#ubuntu-design 2012-10-01
<vibhav> Is it sensible to have a seperate slideshow for OEM Installs?
#ubuntu-design 2013-10-02
<mpt> JohnLea, https://wiki.ubuntu.com/StatusBar
<snwh> mpt, what in the cases when the word search in another language is long?
<mpt> snwh, in #ubuntu-translators I've asked how long it can get, but I've just had tumbleweeds so far.
<snwh> well I know french is recherche and that's long-ish
<snwh> mpt, you could pop it into google translate and go through all the options :3
<mpt> snwh, that's what we did. :-) But that's hardly reliable. It doesn't tell us, for example, whether the convention for Croatian UI text is for Search to be "tražiti" or "pretraživati".
<snwh> in any case what would happen there
#ubuntu-design 2013-10-03
<mpt> "When auto-join and Wi-Fi are on, the phone will connect to the first available network in this list."
 * mpt tries to think of a word to mean "non-feeble", to use instead of "available"
<snwh> mpt by first available network to you meany any network?
<snwh> mean*
<snwh> like your neighbours open wifi
<mpt> snwh, that probably wouldn't be in the list (of remembered networks), unless it was open or your neighbors had shared the password with you.
<mpt> This is distinct from the list of currently-available networks.
<snwh> okay
<snwh> mpt, how about "the best" instead of "first available"?
<mpt> Well, that's not quite true...
<snwh> best signal vs best network. yeah
<mpt> For example, you might want to use a conference's bespoke Wi-Fi network instead of the hotel's annoyingly gatewayed Wi-Fi even in areas where the latter is marginally stronger.
<mpt> So you can reorder the list by preference.
<snwh> okay now i get it.
<snwh> presumably one would just use one over the other then and not choose to remember the one they don't want to use
<snwh> you could just drop available
<snwh> and have the list order the networks automatically based on availability?
<mpt> The list includes networks that aren't currently available so you can choose to forget them even when they're not currently available.
<mpt> So if you once tried to connect to a citywide network but now you're in an area where it wafts in and out of detectability, you don't need to grab it at just the right time to tell Ubuntu never to try connecting to it again.

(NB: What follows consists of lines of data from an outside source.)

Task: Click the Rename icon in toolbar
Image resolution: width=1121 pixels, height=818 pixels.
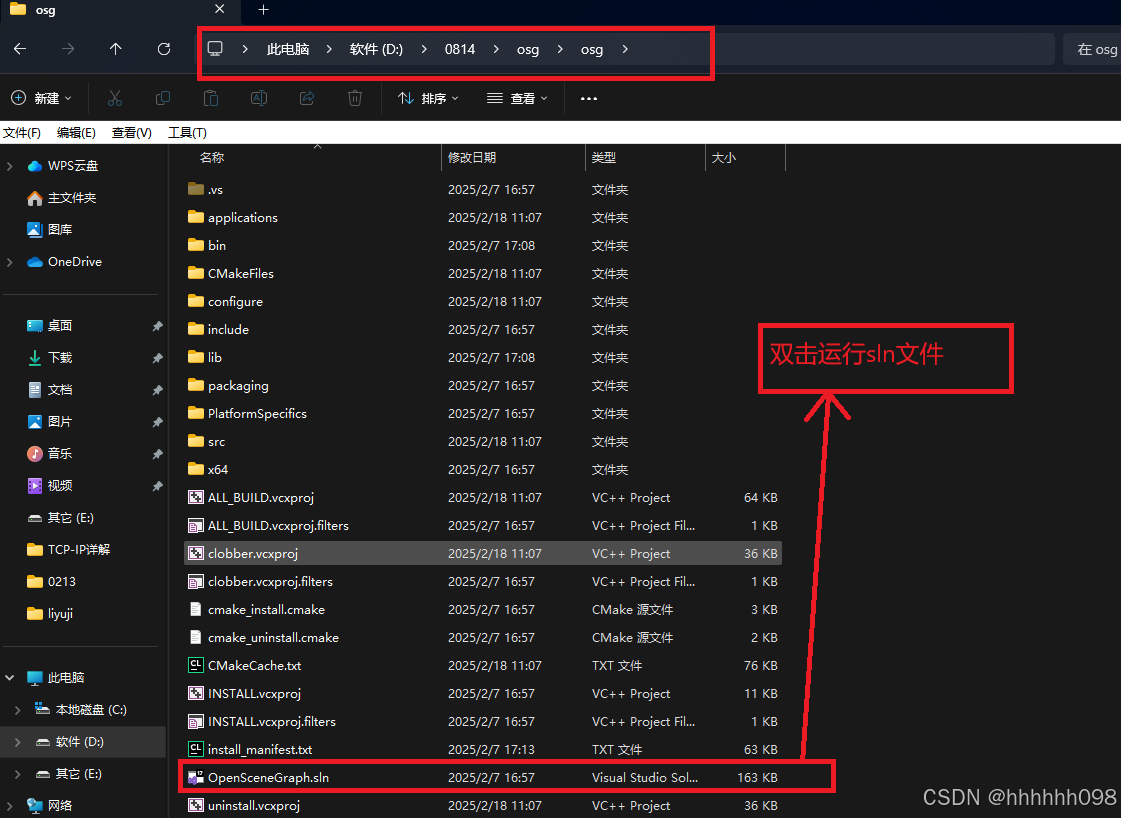Action: tap(258, 98)
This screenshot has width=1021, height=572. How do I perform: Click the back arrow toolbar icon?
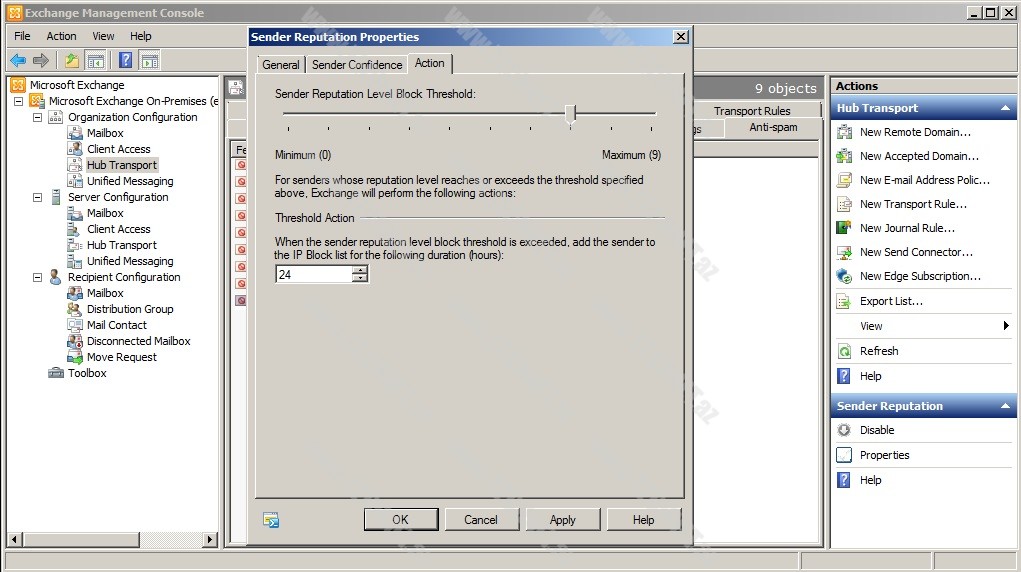(x=18, y=60)
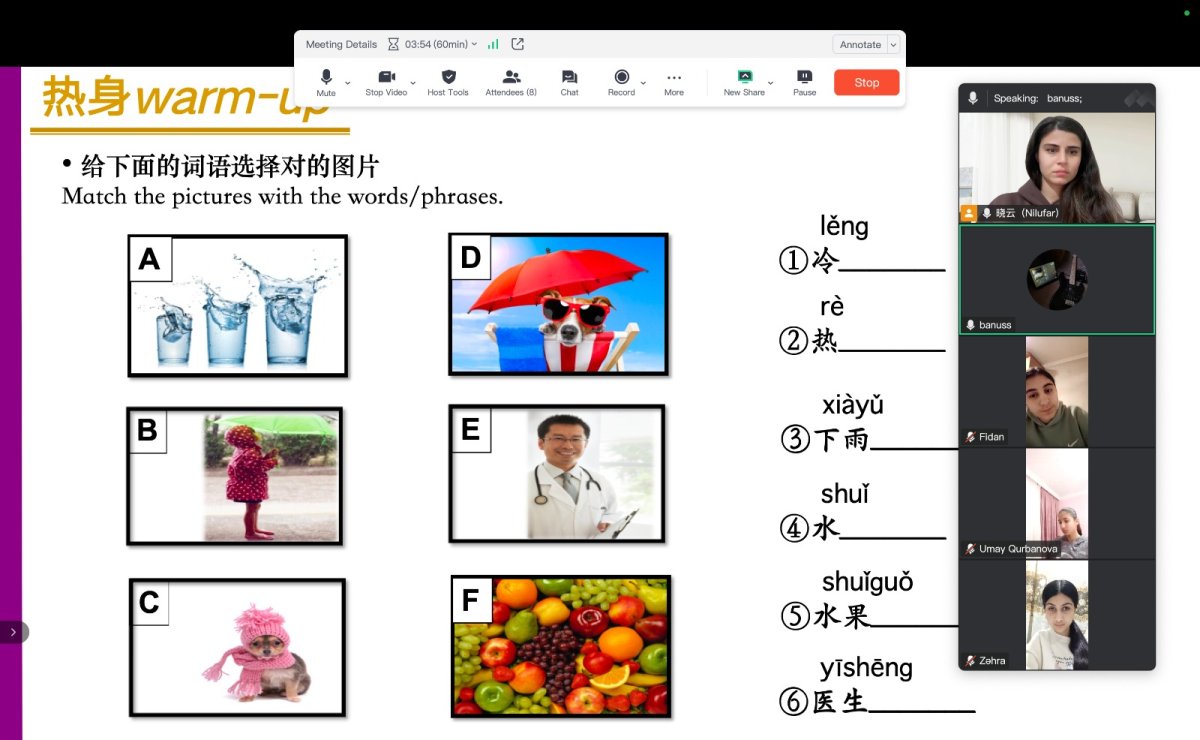Mute the microphone in the meeting toolbar
Image resolution: width=1200 pixels, height=740 pixels.
326,82
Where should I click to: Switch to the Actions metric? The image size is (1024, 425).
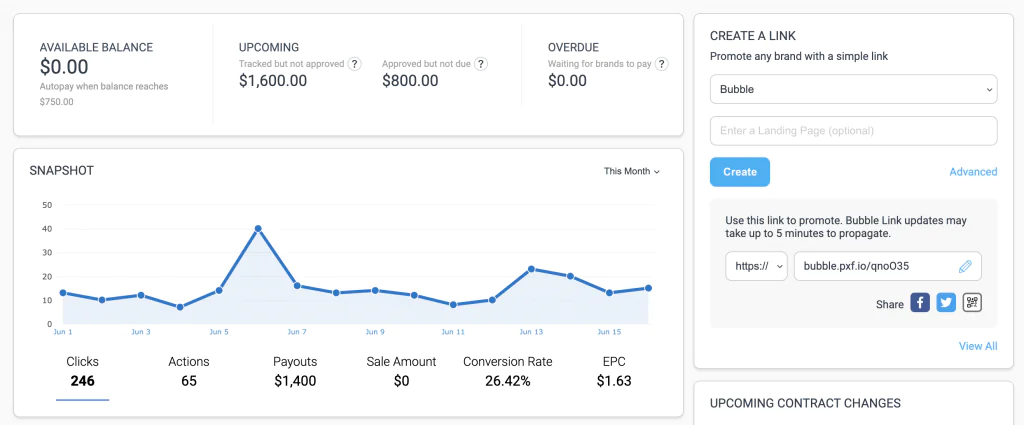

You can tell Ubuntu that at any time.
<snwh> it's a list of remembered networks that you can order by preference.
<mpt> exactly
<snwh> but is it ordered by availability as well?
<snwh> Unavailable
<snwh> preferred network 3
<snwh> preferred network 1
<snwh> Unavailable
<snwh> preferred network 2
<snwh> preferred network 4
<snwh> preferred network 5 *
<snwh> Available*
<mpt> The primary list is just available networks <https://wiki.ubuntu.com/Networking#phone-wifi>
<mpt> This will be a separate list on a secondary screen
<snwh> i don't know why I'm analyzing it
<snwh> :P
<mpt> Heh, sorry, I was just thinking aloud about the caption
<snwh> i was just trying to get a sense of it, in order to get a word
<snwh> which is what prompted the thinking aloud in the first place, and I wasted your time with all that, heh
<snwh> mpt, so what's wrong with "available"?
 * snwh thinks it's nice that #ubuntu-design is getting used
#ubuntu-design 2013-10-04
<mpt> snwh, because if network A has one bar above network B with three bars, we might go for network B even though it's lower in the list.
<xnox> mpt: and 802.11g are always preferred above 802.11n, despite "n" being faster. Since "g" uses higher power levels than "n" (by standard definitions).
<xnox> mpt: if you know have we can accomodate for that and get a patch merged into network manager it would be nice. atm there is no way to tell what's best "30% g" or "45% n" in terms of speed & power / battery usage.
<mpt> xnox, that sounds like a job for someone with a wireless router, a phone, a warehouse, a measuring tape, and a really long extension cable.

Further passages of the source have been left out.